▶ _Written exercise_
Using the Atlanta dining text below, answer these questions.
(a) Which restaurant did Williams call his "OTP gem of the year"?
(b) When will Manuel's Tavern reopen?
(c) What restaurant is the Giving Kitchen's profitable arm?

▶ _Excerpted text_
— Start —
Shifting talk from dining clusters to one-offs, other important openings include Atlas at the glitzy St. Regis Hotel, MF Sushi in the up-and-coming Inman Quarter development or even strip-mall Szechuan restaurant Masterpiece in Duluth, which Williams called his "OTP gem of the year."

We've also seen a few noteworthy spots shutter this year like the nearly 70-year-old Evans Fine Foods and three of Ron Eyester's four restaurants (Only Diner in Atlantic Station remains.). Gu's Bistro on Buford Highway closed. Sobban, the Korean-meets-Southern diner in Decatur, will count Dec. 19 as its final day of service. Lusca is shuttering as is politico haunt Manuel's Tavern after nearly 60 years, albeit temporarily.

In most of these instances, a next chapter is on the horizon or has already begun. Gu's Dumplings at KSM is a smaller version of Gu's Bistro. Lusca will become a catering facility, and Brown and Le will soon start a new seafood act, Ama, at Paris on Ponce. Manuel's will reopen in the spring after the historic building on North Highland Avenue is refurbished.

No single restaurant closure, however, received as much attention as that of Here to Serve restaurants. In early October, Prime, Noche, Smash, Shucks, Strip and Coast all closed. Owner and CEO Leigh Catherall made the decision to shut her 10 restaurants en masse, and hundreds of employees were given little to no warning.

There is much to this story that saw the demise of restaurants begun in the 1990s by Atlanta's arguably first celebrity chef, Tom Catherall. It's a story that includes divorce, litigation, bankruptcy, and, most recently, Tom Catherall forming a new company in an attempt to jump-start some of the former H2S restaurants that entered his wife's portfolio upon their divorce. Catherall has supporters, but I've also got angry reader letters about honoring gift cards, of paying back wages to employees, of using bankruptcy to shield money. It's reasonable to say that the story isn't finished being told.

Positive action did result from the Here to Serve saga. Other restaurants helped displaced workers find jobs, Atlanta Community Food Bank provided food, and nonprofit the Giving Kitchen offered emergency assistance grants. The latter, which exists to serve those in Atlanta's restaurant community facing unanticipated hardship, has its own feel-good story: After some six years, its profitable arm is finally up and running in the form of Staplehouse, a restaurant in the Old Fourth Ward. That seems like a fitting way to end a year in dining and ring in another.
— End —
▶ _Dataset extract_
— Start —
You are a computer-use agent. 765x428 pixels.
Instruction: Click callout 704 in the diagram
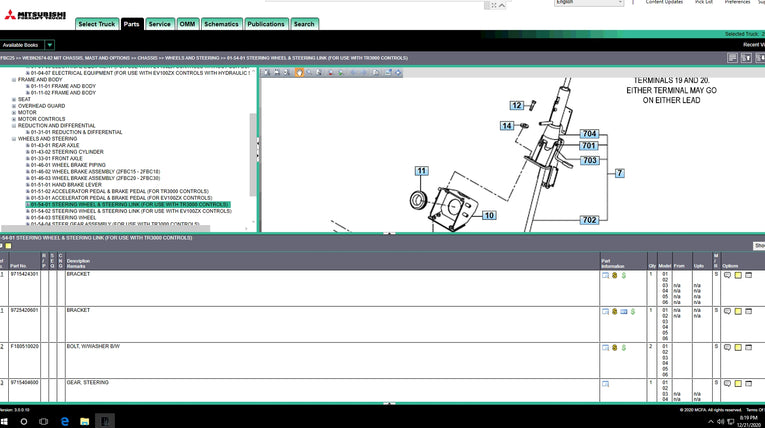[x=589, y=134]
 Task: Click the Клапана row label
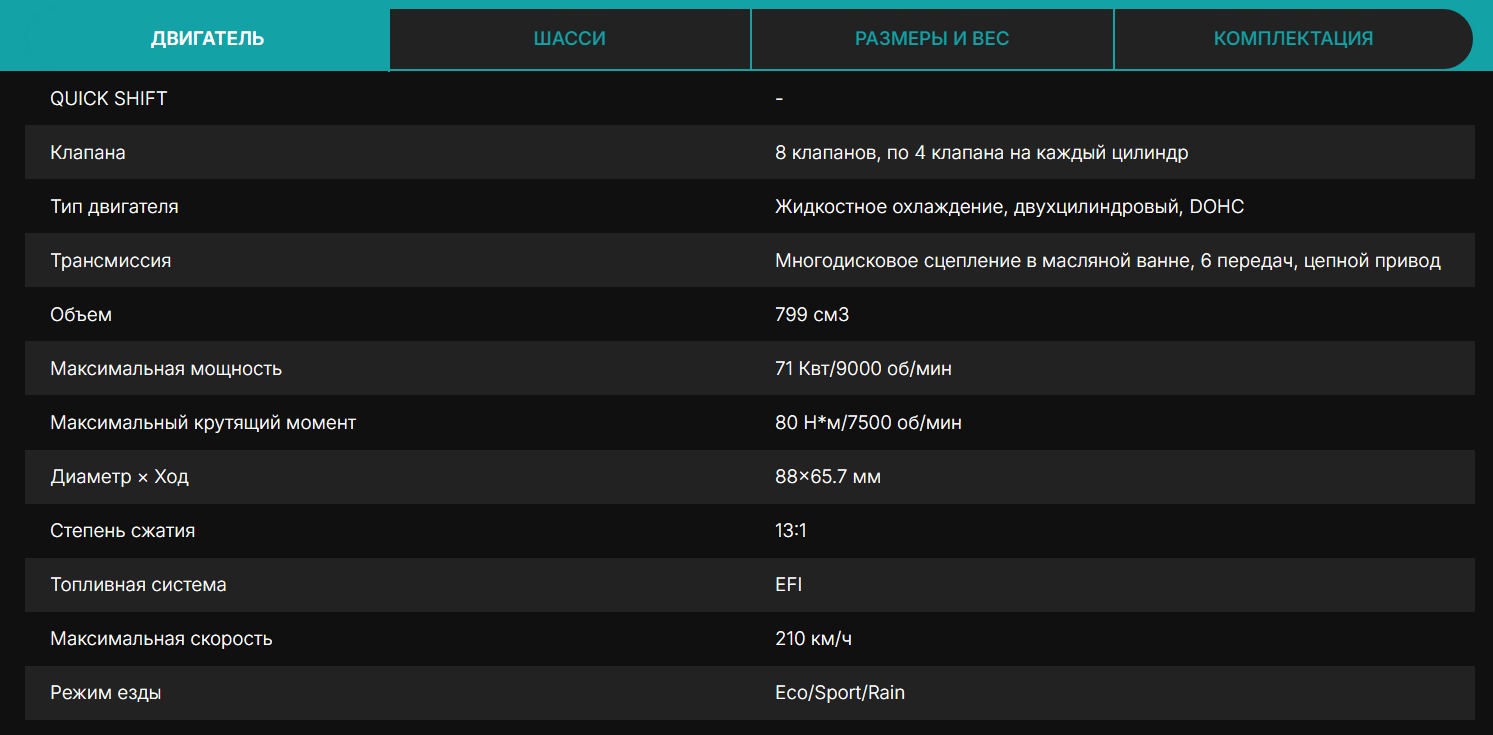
— End —
— Start —
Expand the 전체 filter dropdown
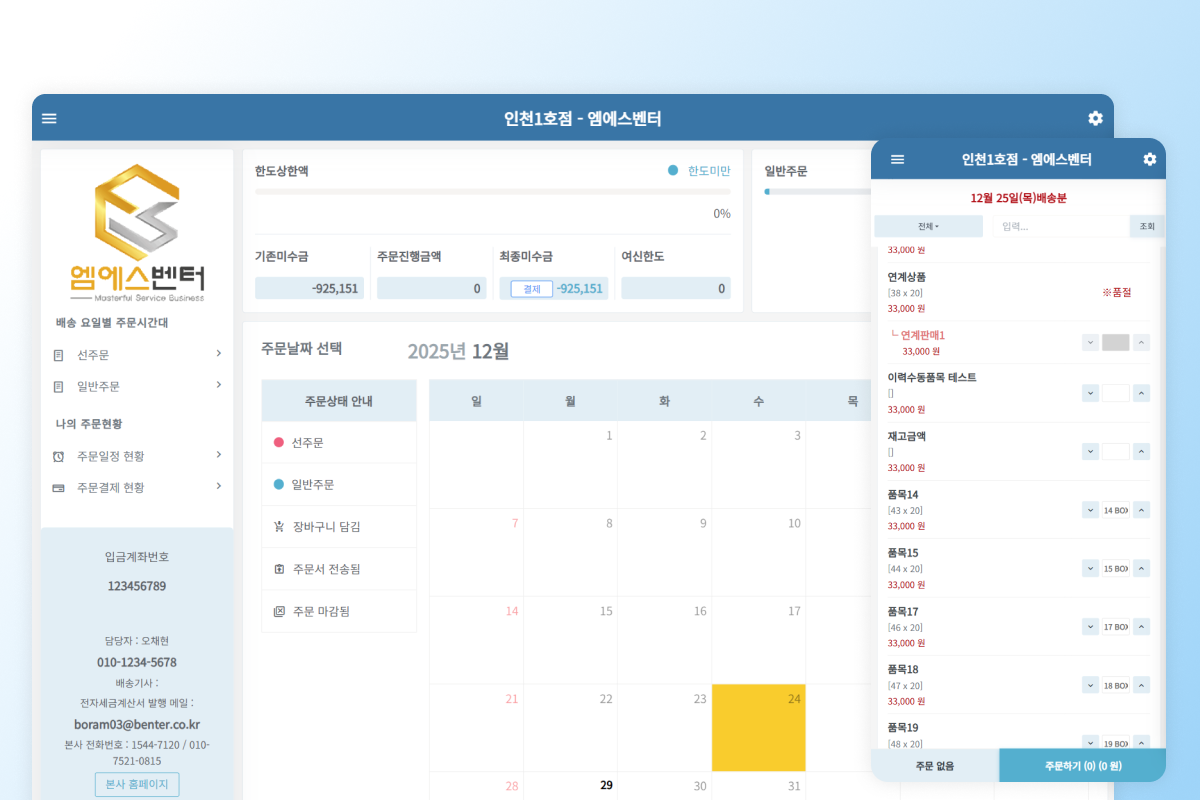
— End —
— Start —
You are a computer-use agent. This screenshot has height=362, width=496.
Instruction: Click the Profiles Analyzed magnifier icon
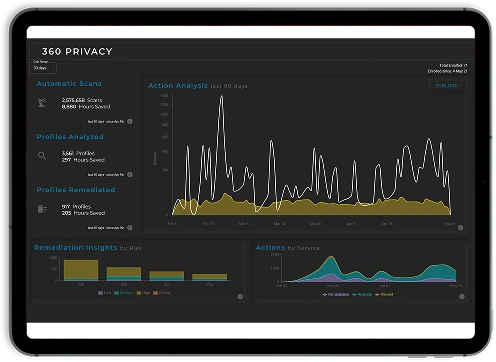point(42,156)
— End —
▶ _Result_
(a) Masterpiece, a strip-mall Szechuan restaurant in Duluth.
(b) In the spring, after the historic building on North Highland Avenue is refurbished.
(c) Staplehouse, a restaurant in the Old Fourth Ward.